Activity: State, as one number, how many lines in these records hold "Choose".

Data for analysis:
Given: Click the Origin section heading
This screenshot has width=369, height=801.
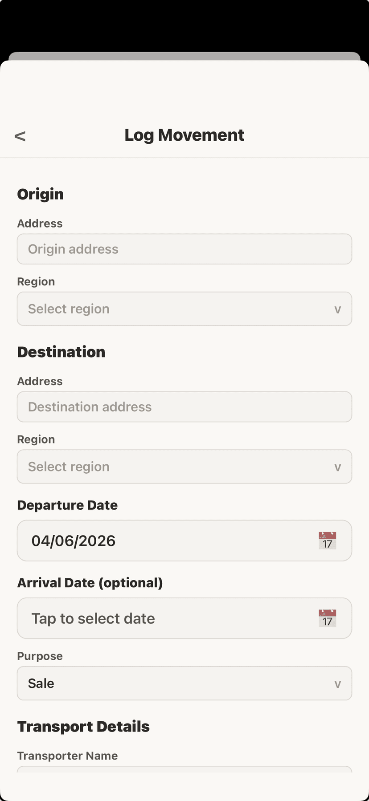Looking at the screenshot, I should pos(41,194).
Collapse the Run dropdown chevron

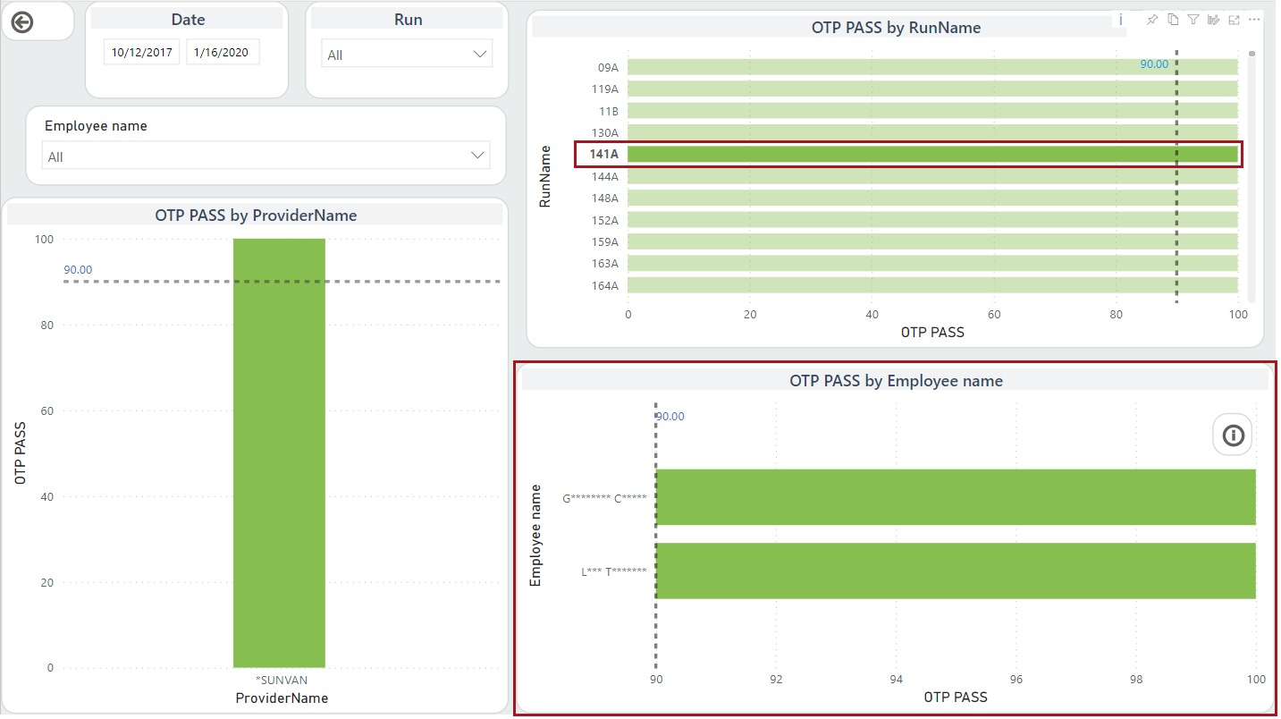pyautogui.click(x=482, y=53)

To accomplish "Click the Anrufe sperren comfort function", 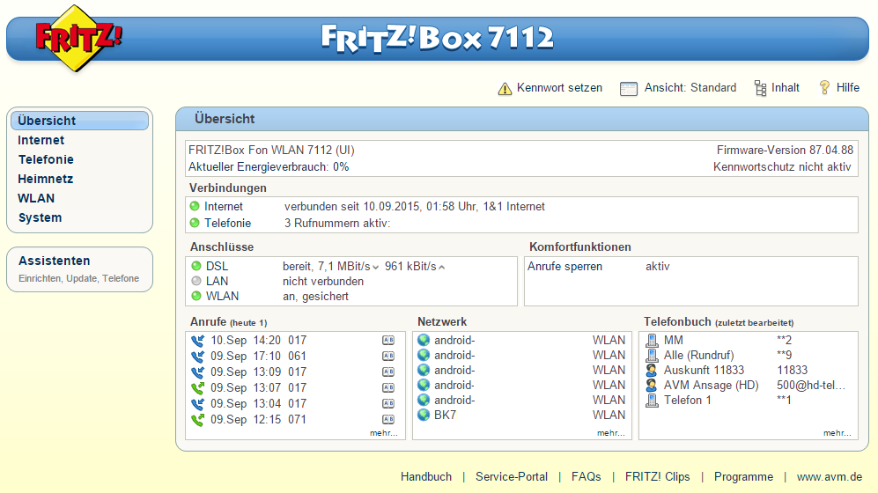I will pos(564,266).
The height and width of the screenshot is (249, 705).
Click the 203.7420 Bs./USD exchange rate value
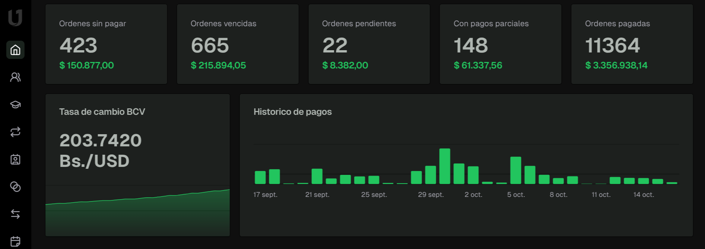pos(100,151)
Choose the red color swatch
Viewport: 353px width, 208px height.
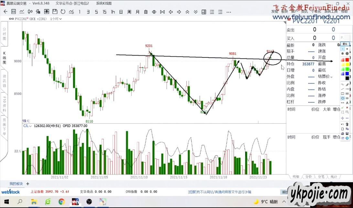click(x=347, y=60)
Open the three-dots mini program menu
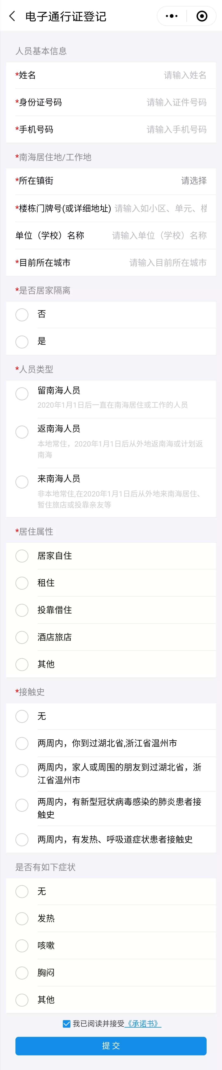Image resolution: width=222 pixels, height=1070 pixels. (171, 16)
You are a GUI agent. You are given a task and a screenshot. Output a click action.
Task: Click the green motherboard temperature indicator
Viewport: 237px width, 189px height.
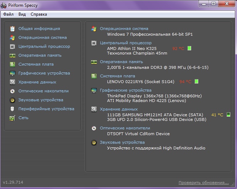[196, 81]
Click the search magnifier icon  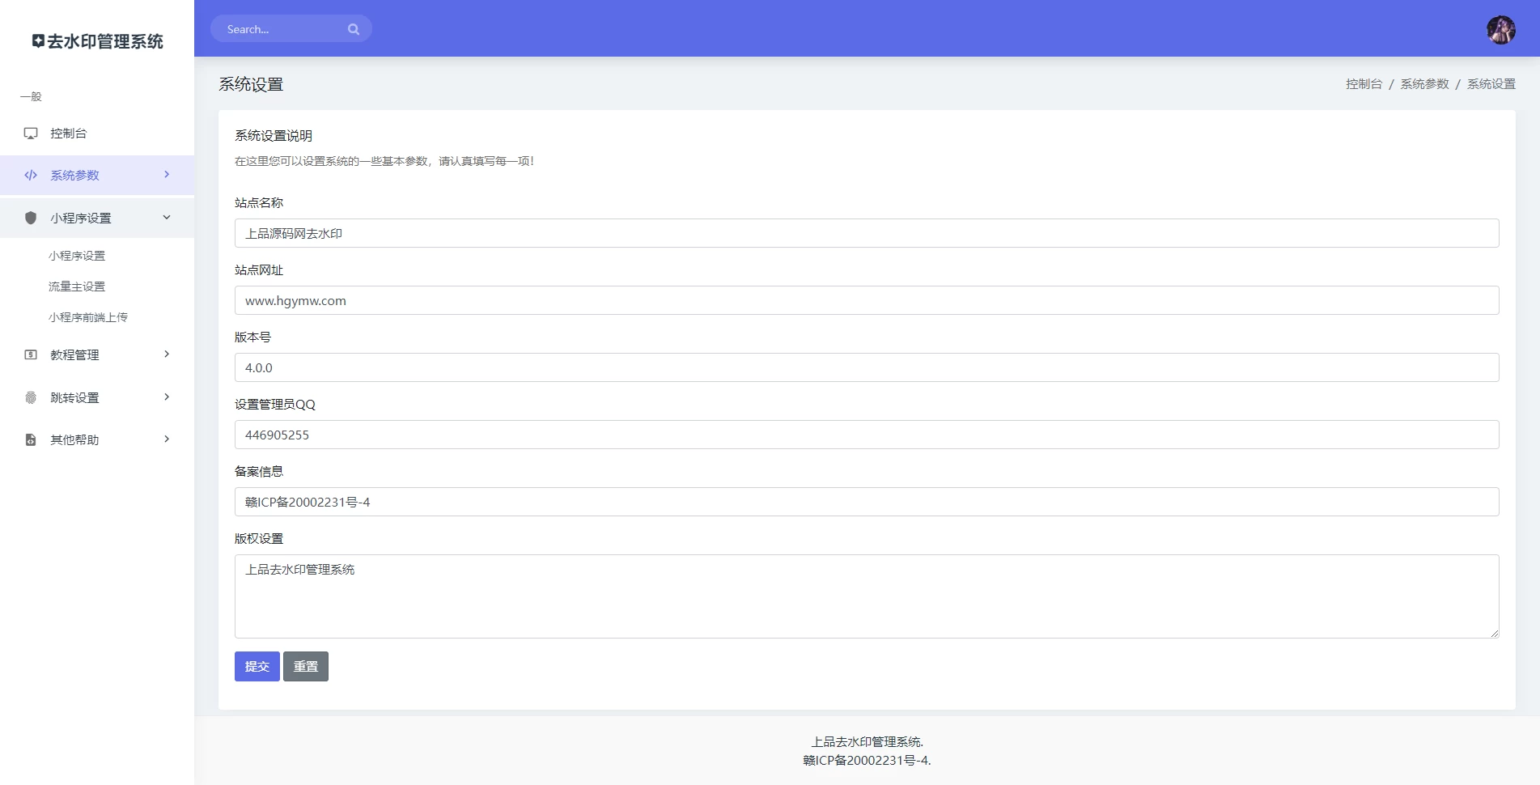[354, 29]
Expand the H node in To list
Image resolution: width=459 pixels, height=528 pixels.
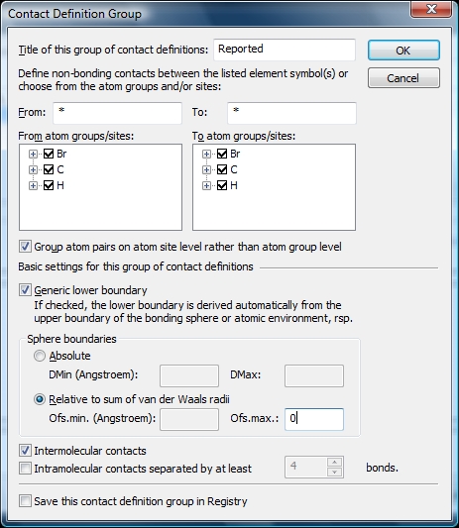tap(206, 185)
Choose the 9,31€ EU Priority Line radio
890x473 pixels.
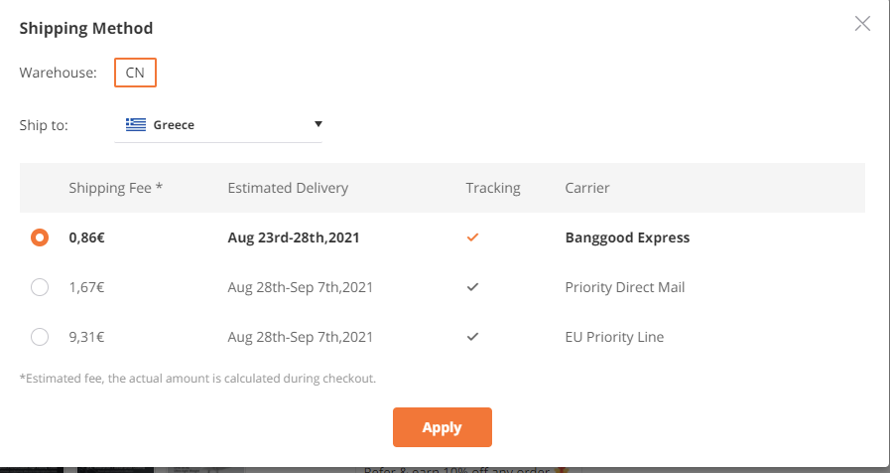click(x=40, y=337)
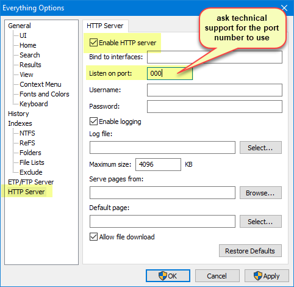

Problem solution: 2